I controlli fiscali: niente panico!

Pubblicato il 17/05/16 in Amministrazione e fisco

A giugno ci sarà il  seminario gratuito sui controlli fiscali nelle associazioni  (al momento non ci sono altre edizioni in programma, quindi ti consiglio di  iscriverti  subito).

Ho approfittato delle riunioni preparatorie per fare due chiacchiere con  Barbara Laconi,  nostra consulente preziosa e relatrice insieme a me durante il seminario.

 

Barbara, siamo sincere, sono davvero così pericolosi i controlli fiscali?

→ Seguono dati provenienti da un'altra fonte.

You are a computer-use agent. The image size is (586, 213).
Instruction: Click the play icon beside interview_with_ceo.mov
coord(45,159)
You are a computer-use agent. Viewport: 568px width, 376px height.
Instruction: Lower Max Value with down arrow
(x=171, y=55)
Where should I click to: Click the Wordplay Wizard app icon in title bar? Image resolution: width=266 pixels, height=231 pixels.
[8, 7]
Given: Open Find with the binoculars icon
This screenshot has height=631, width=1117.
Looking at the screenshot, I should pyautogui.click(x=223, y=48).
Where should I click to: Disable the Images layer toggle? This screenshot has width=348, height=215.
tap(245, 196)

Se conosciamo le regole e abbiamo operato sempre in modo corretto la risposta è no.

Il problema è che la maggior parte delle associazioni spesso non sanno esattamente né che tipo di associazione sono né quali norme devono seguire.

Durante i seminari che ho svolto con tornaconto&c. e con la mia esperienza in Arci Ancona ne ho conosciute parecchie in queste condizioni.

Molte associazioni basano le proprie scelte su:

  • i consigli dell’associazione “amica” (che magari opera in un settore diverso o ha una regime fiscale diverso);
  • i consigli del consulente commerciale “amico di amici” (che magari non ha esperienza di Terzo Settore);
  • quanto si trova sul web senza avere la capacità di discernere se sia corretto per loro.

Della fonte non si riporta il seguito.